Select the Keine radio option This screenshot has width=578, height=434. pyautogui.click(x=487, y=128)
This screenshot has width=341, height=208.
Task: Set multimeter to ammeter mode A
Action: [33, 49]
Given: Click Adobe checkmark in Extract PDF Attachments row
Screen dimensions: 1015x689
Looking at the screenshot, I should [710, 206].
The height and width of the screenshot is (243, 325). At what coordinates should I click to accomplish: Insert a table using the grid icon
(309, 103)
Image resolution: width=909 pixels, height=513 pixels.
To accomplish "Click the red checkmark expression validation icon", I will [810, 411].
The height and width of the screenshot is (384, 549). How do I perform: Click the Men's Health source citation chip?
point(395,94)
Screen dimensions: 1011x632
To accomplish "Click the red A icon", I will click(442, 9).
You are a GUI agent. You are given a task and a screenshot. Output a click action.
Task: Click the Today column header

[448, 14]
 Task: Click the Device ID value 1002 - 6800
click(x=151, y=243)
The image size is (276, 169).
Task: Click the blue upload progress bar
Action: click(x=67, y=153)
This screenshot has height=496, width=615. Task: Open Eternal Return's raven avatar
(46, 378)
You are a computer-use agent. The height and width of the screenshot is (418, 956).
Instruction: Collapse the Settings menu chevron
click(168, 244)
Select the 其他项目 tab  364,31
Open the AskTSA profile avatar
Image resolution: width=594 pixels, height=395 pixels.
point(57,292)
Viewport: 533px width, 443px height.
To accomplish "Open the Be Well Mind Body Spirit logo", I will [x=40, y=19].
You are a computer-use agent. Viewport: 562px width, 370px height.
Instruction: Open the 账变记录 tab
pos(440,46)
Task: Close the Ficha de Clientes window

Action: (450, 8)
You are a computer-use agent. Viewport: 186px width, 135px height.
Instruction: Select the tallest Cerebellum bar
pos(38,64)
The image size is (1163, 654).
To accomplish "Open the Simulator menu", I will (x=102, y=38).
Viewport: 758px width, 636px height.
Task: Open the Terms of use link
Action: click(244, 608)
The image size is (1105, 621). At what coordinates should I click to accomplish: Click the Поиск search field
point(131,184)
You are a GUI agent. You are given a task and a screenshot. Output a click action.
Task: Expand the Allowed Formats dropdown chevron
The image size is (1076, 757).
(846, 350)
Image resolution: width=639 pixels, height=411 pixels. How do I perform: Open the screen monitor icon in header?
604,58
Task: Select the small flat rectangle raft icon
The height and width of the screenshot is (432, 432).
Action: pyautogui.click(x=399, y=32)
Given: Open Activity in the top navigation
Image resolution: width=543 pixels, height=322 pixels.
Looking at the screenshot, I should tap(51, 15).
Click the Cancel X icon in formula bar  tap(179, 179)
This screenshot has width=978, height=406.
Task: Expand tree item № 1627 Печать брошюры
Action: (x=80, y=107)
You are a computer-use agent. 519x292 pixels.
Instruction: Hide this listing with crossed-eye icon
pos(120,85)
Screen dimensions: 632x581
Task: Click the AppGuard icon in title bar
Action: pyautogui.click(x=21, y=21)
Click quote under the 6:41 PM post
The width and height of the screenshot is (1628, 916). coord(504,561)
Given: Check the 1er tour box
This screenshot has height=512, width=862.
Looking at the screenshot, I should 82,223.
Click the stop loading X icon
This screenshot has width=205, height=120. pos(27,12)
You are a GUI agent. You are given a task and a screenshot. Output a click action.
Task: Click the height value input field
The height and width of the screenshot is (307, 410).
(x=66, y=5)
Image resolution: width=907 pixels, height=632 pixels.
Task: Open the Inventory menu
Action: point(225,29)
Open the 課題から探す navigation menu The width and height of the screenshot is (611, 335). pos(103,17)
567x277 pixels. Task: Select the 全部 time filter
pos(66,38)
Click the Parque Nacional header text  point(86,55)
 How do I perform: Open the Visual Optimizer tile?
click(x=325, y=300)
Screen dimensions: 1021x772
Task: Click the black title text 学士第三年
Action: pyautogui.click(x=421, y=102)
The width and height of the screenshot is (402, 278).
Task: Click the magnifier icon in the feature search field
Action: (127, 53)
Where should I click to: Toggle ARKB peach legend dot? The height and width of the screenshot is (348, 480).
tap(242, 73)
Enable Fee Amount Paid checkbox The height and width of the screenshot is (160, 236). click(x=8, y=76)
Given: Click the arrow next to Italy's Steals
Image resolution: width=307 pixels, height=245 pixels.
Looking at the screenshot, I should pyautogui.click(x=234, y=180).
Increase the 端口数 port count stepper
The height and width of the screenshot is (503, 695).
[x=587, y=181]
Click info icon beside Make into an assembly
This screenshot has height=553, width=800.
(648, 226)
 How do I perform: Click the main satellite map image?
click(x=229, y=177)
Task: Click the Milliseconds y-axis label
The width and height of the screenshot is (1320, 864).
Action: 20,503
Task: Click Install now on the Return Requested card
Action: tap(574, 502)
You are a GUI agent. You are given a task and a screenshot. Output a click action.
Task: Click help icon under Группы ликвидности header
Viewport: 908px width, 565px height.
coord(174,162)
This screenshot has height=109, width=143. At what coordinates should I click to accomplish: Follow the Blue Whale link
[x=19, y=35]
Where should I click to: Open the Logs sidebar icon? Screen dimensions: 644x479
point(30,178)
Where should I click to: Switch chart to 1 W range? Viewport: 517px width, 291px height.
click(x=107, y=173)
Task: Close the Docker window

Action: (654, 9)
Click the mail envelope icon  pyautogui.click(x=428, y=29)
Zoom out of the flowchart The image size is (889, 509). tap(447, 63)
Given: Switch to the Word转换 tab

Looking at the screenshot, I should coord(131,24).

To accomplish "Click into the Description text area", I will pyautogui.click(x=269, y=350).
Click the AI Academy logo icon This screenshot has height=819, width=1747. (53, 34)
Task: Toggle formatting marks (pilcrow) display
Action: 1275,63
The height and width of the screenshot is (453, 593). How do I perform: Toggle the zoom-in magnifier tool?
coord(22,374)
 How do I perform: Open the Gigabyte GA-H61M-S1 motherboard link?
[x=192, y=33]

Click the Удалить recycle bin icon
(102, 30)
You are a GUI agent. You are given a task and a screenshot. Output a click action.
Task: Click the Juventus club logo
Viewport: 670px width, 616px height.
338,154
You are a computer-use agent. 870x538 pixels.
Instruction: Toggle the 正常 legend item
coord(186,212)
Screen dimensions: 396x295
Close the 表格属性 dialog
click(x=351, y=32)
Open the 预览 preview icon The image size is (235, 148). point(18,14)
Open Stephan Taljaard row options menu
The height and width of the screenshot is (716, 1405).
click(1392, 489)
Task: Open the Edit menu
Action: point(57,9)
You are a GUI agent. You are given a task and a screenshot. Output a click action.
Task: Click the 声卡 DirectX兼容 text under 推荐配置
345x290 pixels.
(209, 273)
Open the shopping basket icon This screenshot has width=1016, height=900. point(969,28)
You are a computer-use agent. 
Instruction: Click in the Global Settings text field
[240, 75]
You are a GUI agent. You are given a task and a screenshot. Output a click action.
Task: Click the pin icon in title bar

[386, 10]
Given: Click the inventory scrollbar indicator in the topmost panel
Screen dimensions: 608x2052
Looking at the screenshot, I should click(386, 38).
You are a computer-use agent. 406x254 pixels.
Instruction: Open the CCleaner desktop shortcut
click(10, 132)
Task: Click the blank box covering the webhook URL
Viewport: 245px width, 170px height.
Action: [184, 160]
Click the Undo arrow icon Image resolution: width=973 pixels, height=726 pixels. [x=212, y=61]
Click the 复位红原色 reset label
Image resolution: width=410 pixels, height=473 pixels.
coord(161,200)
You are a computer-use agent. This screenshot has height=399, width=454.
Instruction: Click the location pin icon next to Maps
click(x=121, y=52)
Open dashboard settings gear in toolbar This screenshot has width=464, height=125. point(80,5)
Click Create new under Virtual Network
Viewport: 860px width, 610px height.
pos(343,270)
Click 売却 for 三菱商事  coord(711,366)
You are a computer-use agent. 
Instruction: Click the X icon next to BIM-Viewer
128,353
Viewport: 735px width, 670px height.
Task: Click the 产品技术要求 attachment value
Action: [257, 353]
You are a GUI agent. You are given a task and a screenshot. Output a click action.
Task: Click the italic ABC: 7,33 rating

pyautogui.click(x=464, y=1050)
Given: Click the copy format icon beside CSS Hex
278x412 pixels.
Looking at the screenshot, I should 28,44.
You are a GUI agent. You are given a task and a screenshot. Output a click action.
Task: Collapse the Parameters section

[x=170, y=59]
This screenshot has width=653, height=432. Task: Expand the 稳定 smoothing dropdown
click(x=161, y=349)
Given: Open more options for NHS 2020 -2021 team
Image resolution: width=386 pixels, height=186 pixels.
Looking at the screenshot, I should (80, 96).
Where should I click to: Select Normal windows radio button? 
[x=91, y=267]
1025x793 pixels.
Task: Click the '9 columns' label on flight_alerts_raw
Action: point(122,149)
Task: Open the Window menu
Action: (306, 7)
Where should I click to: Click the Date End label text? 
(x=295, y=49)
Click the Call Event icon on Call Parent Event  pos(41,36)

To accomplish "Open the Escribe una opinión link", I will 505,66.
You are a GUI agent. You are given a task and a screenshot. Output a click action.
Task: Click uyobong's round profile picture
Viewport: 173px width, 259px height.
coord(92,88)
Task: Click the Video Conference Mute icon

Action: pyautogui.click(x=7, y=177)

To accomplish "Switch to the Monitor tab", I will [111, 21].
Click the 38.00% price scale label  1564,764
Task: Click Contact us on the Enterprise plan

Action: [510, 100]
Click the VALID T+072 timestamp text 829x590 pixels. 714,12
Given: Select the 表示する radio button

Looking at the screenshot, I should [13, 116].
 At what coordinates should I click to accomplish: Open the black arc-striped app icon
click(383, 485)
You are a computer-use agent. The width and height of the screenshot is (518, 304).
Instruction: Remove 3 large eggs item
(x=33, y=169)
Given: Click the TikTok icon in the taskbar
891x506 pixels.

What to work on
Reproduce word for word the material above, beginning with the line that contains "Task: Close the Docker window" and ending with the line that contains "Open the 预览".

Your solution
Task: Close the Docker window

Action: (654, 9)
Click the mail envelope icon  pyautogui.click(x=428, y=29)
Zoom out of the flowchart The image size is (889, 509). tap(447, 63)
Given: Switch to the Word转换 tab

Looking at the screenshot, I should coord(131,24).

To accomplish "Click into the Description text area", I will pyautogui.click(x=269, y=350).
Click the AI Academy logo icon This screenshot has height=819, width=1747. (53, 34)
Task: Toggle formatting marks (pilcrow) display
Action: 1275,63
The height and width of the screenshot is (453, 593). How do I perform: Toggle the zoom-in magnifier tool?
coord(22,374)
 How do I perform: Open the Gigabyte GA-H61M-S1 motherboard link?
[x=192, y=33]

Click the Удалить recycle bin icon
(102, 30)
You are a GUI agent. You are given a task and a screenshot. Output a click action.
Task: Click the Juventus club logo
Viewport: 670px width, 616px height.
338,154
You are a computer-use agent. 870x538 pixels.
Instruction: Toggle the 正常 legend item
coord(186,212)
Screen dimensions: 396x295
Close the 表格属性 dialog
click(x=351, y=32)
Open the 预览 preview icon The image size is (235, 148). point(18,14)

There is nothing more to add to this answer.